I think the only reason why this doesn't break lots of tests is that we usually go through computeExprEffects, which actually handles these cases (e.g., Ifs) conservatively (taking the union of all effects). Also, in AntiAliasing, we only use targets in two other ways: computeExactTargets to find out which targets are affected by a field assignment, array-, or map-update. This usage is safe, since it actually treats empty sets as an error. computeKnownTargets is only used when rewriting Let bindings, as we discussed earlier. So the addendum to your above explanation is that in case 2.) the value might in fact not be fresh.

Speaking of computeExprEffects, there's also some strange behavior:

• For Lets we seem to randomly pick an effect from the binding's value when extending the environment, because (effect(e, env): Set[Effect]).map(vd.toVariable -> _) will create key value pairs with the same key, so only the last one will survive.

---

Now based on these insights, I managed to find some new unsound examples:

• In the first example, function f below, the behavior of computeTargets on If lets us create bindings that are ostensibly effect-free. We can incorrectly assert that f is pure (and AntiAliasing will not rewrite the function to return an updated b).
• In the other two examples, functions g and h below, lead to crashes during ImperativeCodeElimination, because we try to Assign to bindings that are Lets, not LetVars. The underlying issue has to do with both the handling of Let in AntiAliasing and with the bug in computeExprEffects mentioned above, I believe.

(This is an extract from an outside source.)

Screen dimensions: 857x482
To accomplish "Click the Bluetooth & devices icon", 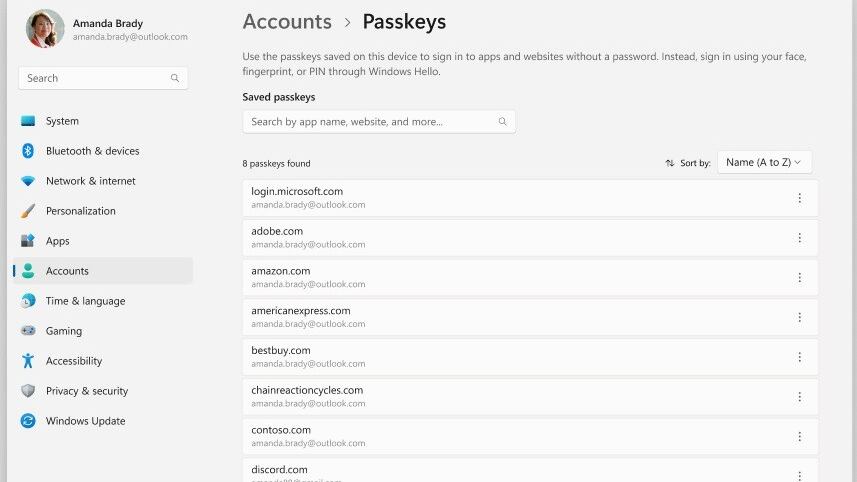I will (x=28, y=151).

import stainless.annotation.pure

case class Box(var length: Int)

object Foo {
  def makeBox(): Box = Box(0)

  // Passes and omits effect on b
  // (Notice that this function is in fact *not* pure!)
  @pure def f(b: Box): Unit = {
    val c =          // => Set.empty!
      if (true) b    // Set(Target(b, ...))
      else makeBox() // Set.empty
    c.length = 1     // Just affects c locally, and leaves b unchanged
  }

  def mutate(b: Box): Unit = { b.length = 123; }

  // Crash in ImperativeCodeElimination and "duplicates" effect on both b1 and b2
  def g(b1: Box, b2: Box): Unit = {
    val c = if (true) b1 else b2
    mutate(c)
    // The above call leads AntiAliasing to produce nonsensical conditions for mutating b1 and b2:
    // > var res: (Unit, Box) = mutate(if (true) b1 else b2)
    // > (if (res._2.isInstanceOf[Box]) {
    // >   b1 = @unchecked Box(@unchecked res._2.asInstanceOf[Box].length).asInstanceOf[Box]
    // > } else {
    // >   ()
    // > })
    // > (if (res._2.isInstanceOf[Box]) {
    // >   b2 = @unchecked Box(@unchecked res._2.asInstanceOf[Box].length).asInstanceOf[Box]
    // > } else {
    // >   ()
    // > })
  }

  // Crash in ImperativeCodeElimination and omits effect on b1/b2
  def h(b1: Box, b2: Box): Unit = {
    val c = if (true) b1 else b2
    val d = c // Interacts with Let handling `computeExprEffects`
    // We try to assign to val c (and nothing else!)
    mutate(d)
  }
}

[jad-hamza]

I had forgotten about this PR, I guess it has many useful changes that could be included?